Gündemin koşturmacası içinde geçtiğimiz hafta iki gelişme üzerinde yeterince durulmamış olabilir. Bunlardan biri MİT’in daha önce TBMM Darbeleri Araştırma Komisyonu’na gönderdiği, komisyon üyelerince bilinen ve geçtiğimiz hafta Malatya Davası duruşmasına gönderilen Seferberlik Tetkik Kurulu ve Özel Harp Dairesi hakkındaki rapor. Diğeri de şu meşhur Kozmik Oda incelemesinden çıkan bilgiler.
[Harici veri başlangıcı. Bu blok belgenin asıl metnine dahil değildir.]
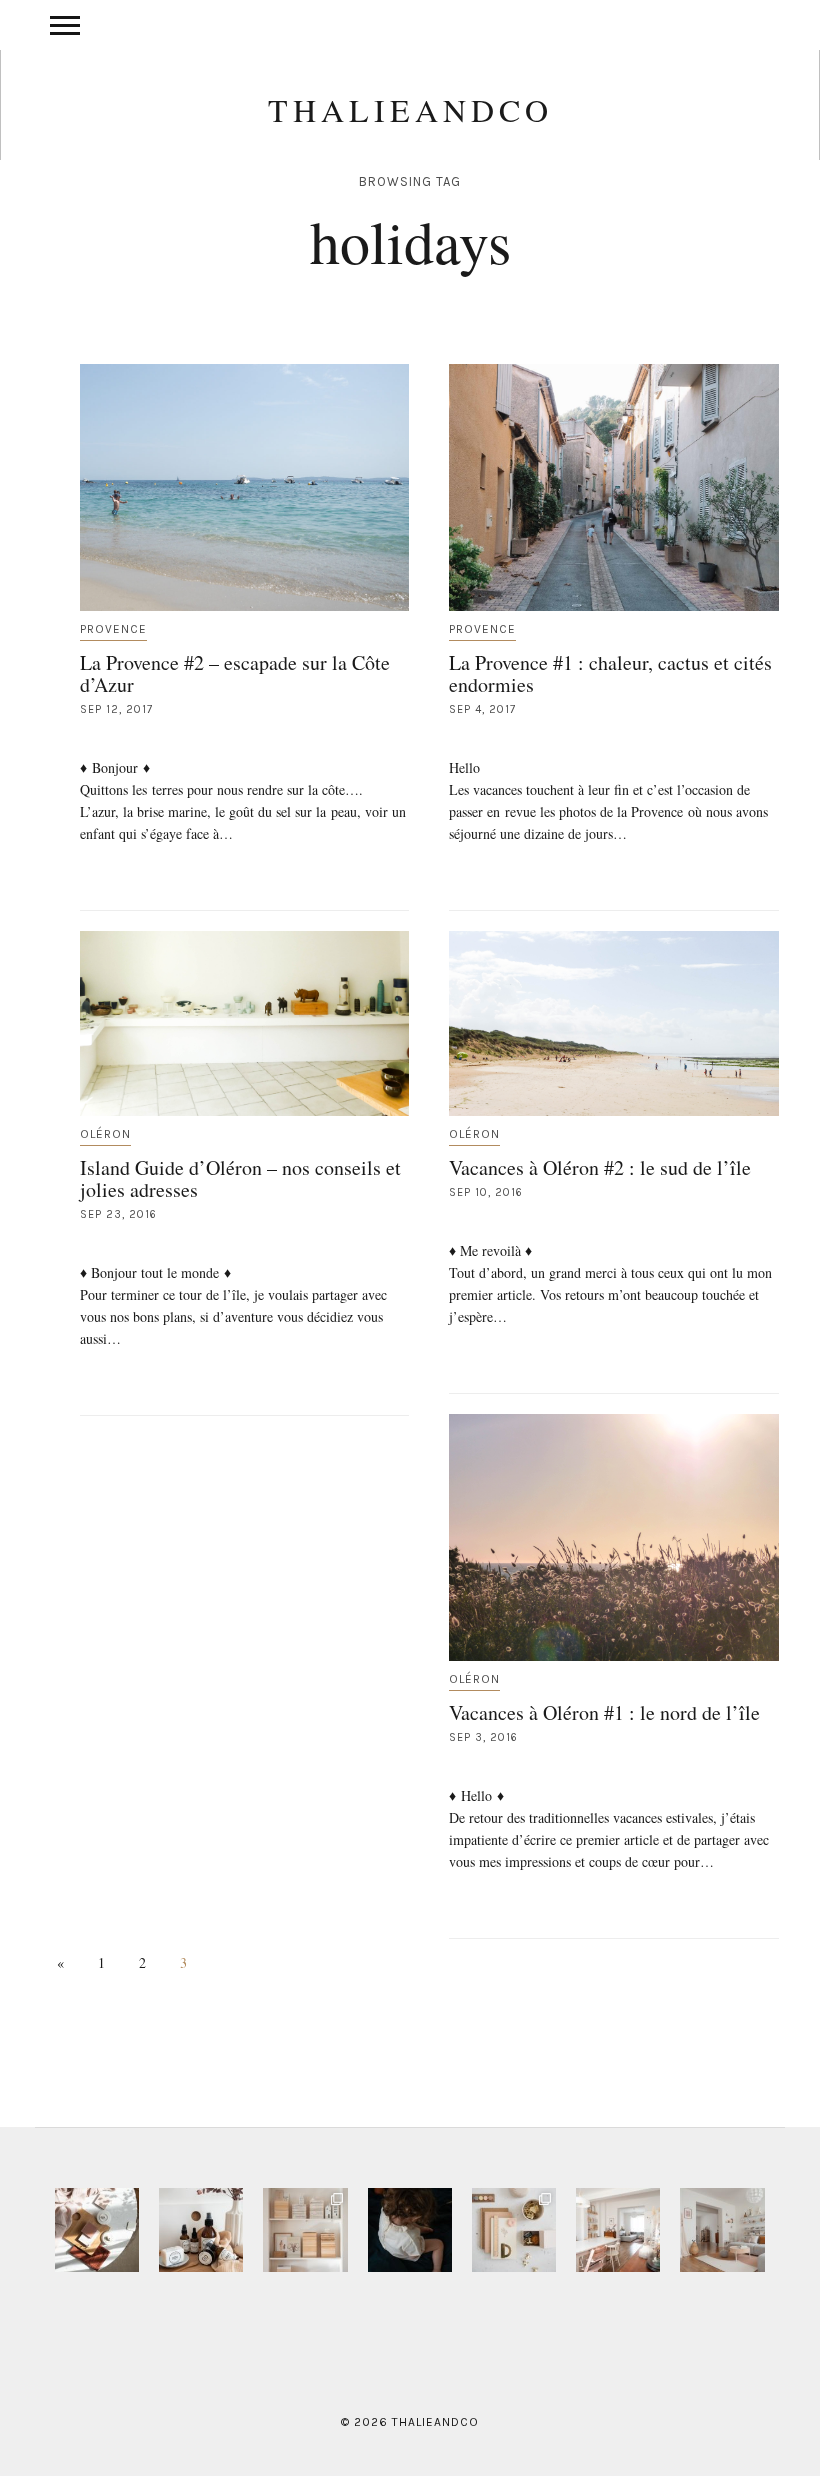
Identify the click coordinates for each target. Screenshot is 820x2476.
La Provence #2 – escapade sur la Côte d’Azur (235, 673)
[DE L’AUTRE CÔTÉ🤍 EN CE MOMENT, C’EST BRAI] (618, 2230)
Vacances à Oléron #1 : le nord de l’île (604, 1712)
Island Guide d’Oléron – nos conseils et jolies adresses (240, 1178)
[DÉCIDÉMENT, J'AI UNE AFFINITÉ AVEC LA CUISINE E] (305, 2230)
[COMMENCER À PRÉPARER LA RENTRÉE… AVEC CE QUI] (514, 2230)
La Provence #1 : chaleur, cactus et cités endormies (610, 673)
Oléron (105, 1134)
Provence (113, 629)
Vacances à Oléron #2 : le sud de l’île (600, 1167)
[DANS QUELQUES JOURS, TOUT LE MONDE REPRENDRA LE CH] (201, 2230)
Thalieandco (410, 109)
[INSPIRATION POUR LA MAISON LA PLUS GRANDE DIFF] (97, 2230)
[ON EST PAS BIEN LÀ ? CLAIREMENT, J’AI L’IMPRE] (722, 2230)
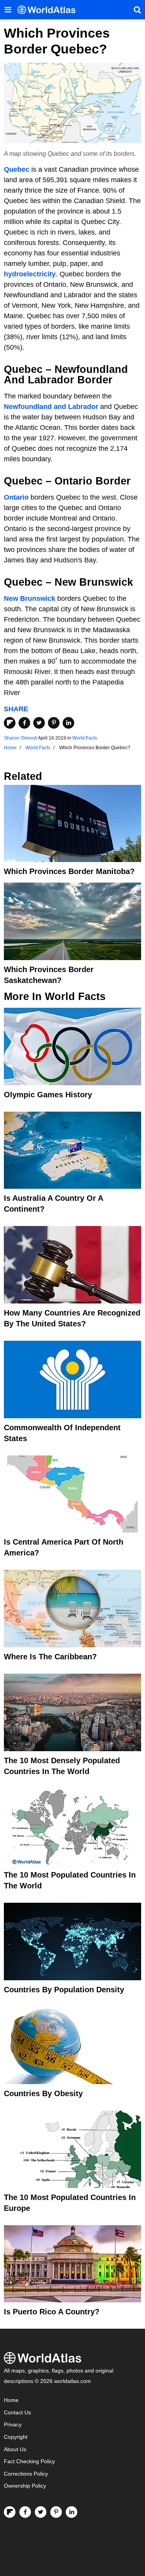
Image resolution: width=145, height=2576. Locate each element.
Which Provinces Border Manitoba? (69, 871)
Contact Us (17, 2413)
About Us (15, 2449)
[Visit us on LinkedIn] (71, 2512)
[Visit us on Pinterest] (56, 2512)
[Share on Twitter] (39, 723)
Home (11, 2400)
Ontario (16, 497)
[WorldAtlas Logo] (49, 9)
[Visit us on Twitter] (40, 2512)
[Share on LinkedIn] (68, 723)
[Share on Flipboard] (9, 723)
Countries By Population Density (64, 1989)
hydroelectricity (30, 274)
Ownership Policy (25, 2486)
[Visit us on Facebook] (25, 2512)
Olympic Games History (48, 1094)
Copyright (15, 2437)
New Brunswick (29, 598)
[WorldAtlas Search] (137, 9)
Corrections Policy (26, 2474)
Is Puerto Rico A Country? (51, 2311)
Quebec (16, 169)
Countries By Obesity (43, 2093)
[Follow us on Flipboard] (9, 2512)
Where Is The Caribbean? (50, 1656)
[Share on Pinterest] (54, 723)
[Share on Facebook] (24, 723)
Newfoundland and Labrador (51, 406)
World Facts (84, 738)
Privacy (13, 2425)
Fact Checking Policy (29, 2461)
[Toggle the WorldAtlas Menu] (8, 9)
MİT Raporu ile başlayalım.
Bu rapor aslına bakılırsa MİT'e gelen ihbar mektuplarından oluşuyor. MİT, TBMM Darbeleri Araştırma Komisyonu’nun kendisinden belge istemesi üzerine, bunları hiçbir yorumda bulunmadan –bir anlamda, doğruluğunu garanti etmeden-  göndermiş. Bu rapor geçtiğimiz hafta Malatya 3'üncü Ağır Ceza Mahkemesi'nde görülen Zirve Yayınevi Davası duruşmasına da ulaştı. 290 sayfadan oluşan rapor/mektupların 2007 -2008 yıllarında Özel Kuvvetler Komutanlığı üyelerince gönderildiği anlaşılıyor.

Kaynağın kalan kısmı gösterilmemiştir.